EXERCISE PROMPT:
Could you retype, exactly and with no pictures, only the lines from the first line of the records below through the line that contains "[Jerzyautopaint.com on Twitter] (677, 2507)"?

RECORD SET:

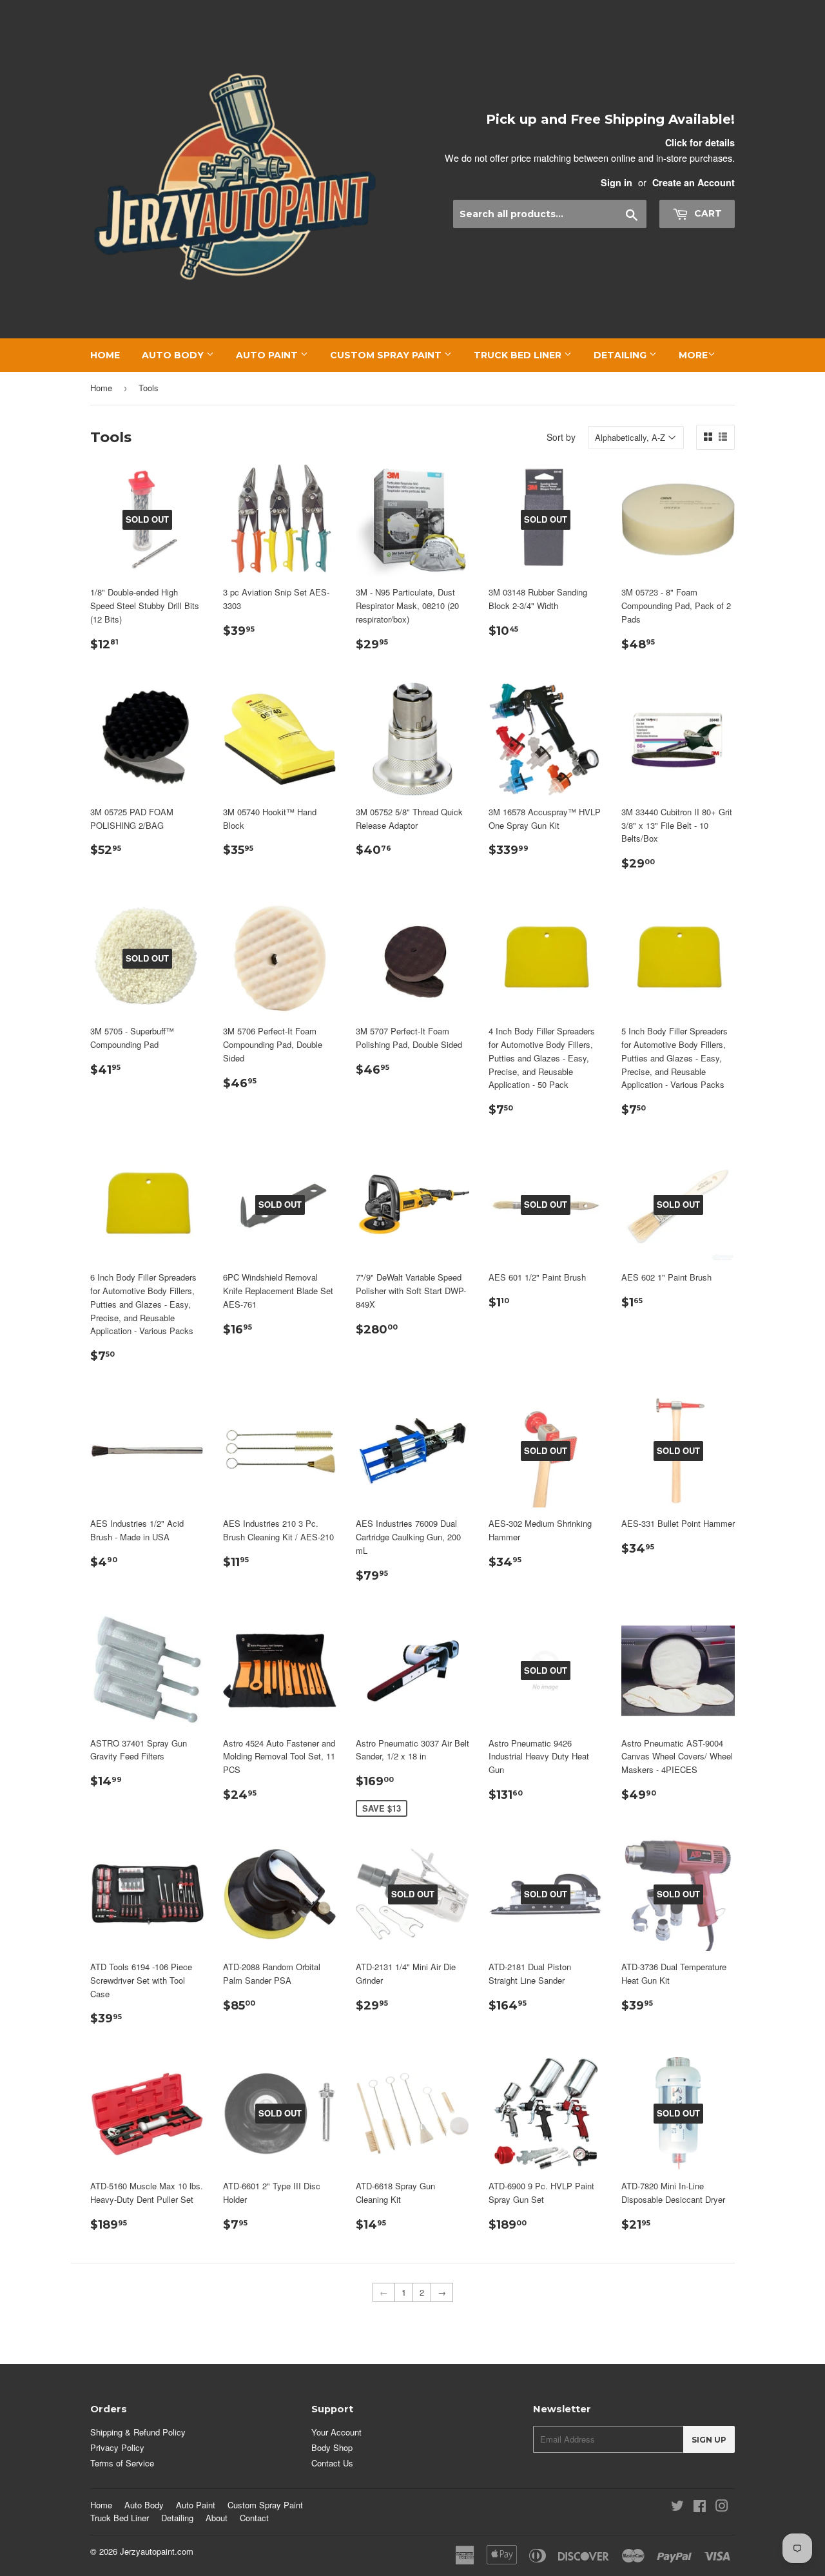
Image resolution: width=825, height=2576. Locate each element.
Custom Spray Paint (387, 355)
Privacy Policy (117, 2447)
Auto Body (174, 355)
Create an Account (693, 182)
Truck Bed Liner (519, 355)
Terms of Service (122, 2463)
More (693, 355)
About (217, 2518)
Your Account (336, 2432)
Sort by (561, 437)
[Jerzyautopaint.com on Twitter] (677, 2507)
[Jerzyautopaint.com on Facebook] (699, 2507)
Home (105, 355)
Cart (707, 213)
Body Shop (332, 2447)
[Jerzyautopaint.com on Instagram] (721, 2507)
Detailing (621, 355)
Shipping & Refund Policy (138, 2432)
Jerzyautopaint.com (156, 2551)
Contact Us (332, 2463)
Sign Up (709, 2440)
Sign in (616, 182)
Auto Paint (268, 355)
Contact (254, 2518)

SOLVED EXERCISE:
Image resolution: width=825, height=2576. Locate each element.
Custom Spray Paint (387, 355)
Privacy Policy (117, 2447)
Auto Body (174, 355)
Create an Account (693, 182)
Truck Bed Liner (519, 355)
Terms of Service (122, 2463)
More (693, 355)
About (217, 2518)
Your Account (336, 2432)
Sort by (561, 437)
[Jerzyautopaint.com on Twitter] (677, 2507)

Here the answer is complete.